St Xaviers College and (right) principal Father Nicholas Tete
The National Assessment and Accreditation Council (NAAC) has renewed accreditation of Ranchi’s St Xavier’s College for five years, effective January 2013.
Following a re-accreditation process conducted by NAAC — an autonomous council under University Grants Commission — late last year, the college received “A” grading with 3.23 cumulative grade point average (CGPA) on a scale of 4, director of NAAC H.A. Ranganath informed the college principal in his letter.
The college first received NAAC accreditation for five years in 2006.
Established in 1994, St Xavier’s College was earlier affiliated to Ranchi University, before being accorded autonomous status in 2005.
A postgraduate course in English was first introduced in 2006 and more subjects followed later. At present, eight postgraduate courses are offered.
In all, 24 courses are taught in the college, including BEd, business administration and six other professional courses. Classes are conducted in three shifts, taking into account close to 10,000 students.
There are 75 teachers, for whom the college gets grants-in-aid. Besides, there are nearly an equal number of visiting teachers.

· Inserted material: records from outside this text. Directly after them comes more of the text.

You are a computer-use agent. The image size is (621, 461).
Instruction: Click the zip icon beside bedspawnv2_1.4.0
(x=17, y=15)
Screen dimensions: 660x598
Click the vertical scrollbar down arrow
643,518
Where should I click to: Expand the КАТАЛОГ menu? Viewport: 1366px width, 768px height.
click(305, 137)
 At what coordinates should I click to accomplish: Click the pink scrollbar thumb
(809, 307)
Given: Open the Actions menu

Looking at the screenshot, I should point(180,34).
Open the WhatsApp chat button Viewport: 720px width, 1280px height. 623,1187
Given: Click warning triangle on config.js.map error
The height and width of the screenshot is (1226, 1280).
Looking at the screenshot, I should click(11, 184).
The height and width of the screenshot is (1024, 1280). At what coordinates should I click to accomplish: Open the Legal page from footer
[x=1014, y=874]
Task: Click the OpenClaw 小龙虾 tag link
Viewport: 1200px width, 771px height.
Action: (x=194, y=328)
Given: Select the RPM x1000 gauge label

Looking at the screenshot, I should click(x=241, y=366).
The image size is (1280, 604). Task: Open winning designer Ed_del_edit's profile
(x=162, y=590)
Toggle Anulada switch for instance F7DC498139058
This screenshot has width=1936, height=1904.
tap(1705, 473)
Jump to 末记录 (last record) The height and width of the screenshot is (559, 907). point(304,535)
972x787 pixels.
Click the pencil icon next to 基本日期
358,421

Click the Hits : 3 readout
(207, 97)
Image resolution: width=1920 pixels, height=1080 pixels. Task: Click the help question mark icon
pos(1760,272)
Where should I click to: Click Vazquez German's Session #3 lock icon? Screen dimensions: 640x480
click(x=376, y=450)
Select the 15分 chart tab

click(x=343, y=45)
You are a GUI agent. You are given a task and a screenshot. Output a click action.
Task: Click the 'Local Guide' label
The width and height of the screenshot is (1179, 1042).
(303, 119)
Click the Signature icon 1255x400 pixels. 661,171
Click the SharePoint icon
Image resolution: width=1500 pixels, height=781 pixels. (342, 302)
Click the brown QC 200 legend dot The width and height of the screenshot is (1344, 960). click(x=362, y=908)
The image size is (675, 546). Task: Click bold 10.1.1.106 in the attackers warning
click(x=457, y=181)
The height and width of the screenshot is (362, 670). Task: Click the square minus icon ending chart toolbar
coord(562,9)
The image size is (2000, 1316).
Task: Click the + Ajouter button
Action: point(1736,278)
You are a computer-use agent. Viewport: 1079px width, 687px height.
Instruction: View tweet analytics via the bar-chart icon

Though satisfied, principal of the Catholic institution Father Nicholas Tete felt there was scope for improvement. “The grading we got is surely satisfactory but we could achieve a better CGPA if we had some more favourable parameters to our credit,” Tete said.
Elaborating, he listed a few drawbacks. “We don’t have a hostel for girl students nor could we provide transport facilities for them,” he said, adding more achievements in the academic field were required as well.
About half the faculty members have doctorate degrees. “It is desirable that more of them, say about 75 per cent, have such degrees,” Tete said.
Similarly, being associated with research projects is also considered an achievement, the principal informed. Funds are available for undertaking research works, he elaborated, adding that depending on the nature of the project, funds ranging from Rs 50,000 to Rs 5 lakh are made available for each minor and major research projects.
“It’s not that our teachers don’t get involved in research projects. They have been associated with as many as eight small and big projects,” he said, adding, “But it would be better if that number went up to 15 in each category, major and minor.”
The college will conduct its fourth convocation on February 18, which will be followed by a two-day college fest, the modalities of which are being worked out.
The students who successfully cleared the final examinations of 2011 will be awarded degrees, Tete informed, explaining that degrees are normally given after a year as a matter of practice so that any dispute that may have occurred is resolved in the meantime.
“We don’t invite anyone from outside as the chief guest at the convocation, though the presence of the governor, who is also the chancellor of state universities, is requested,” the principal said.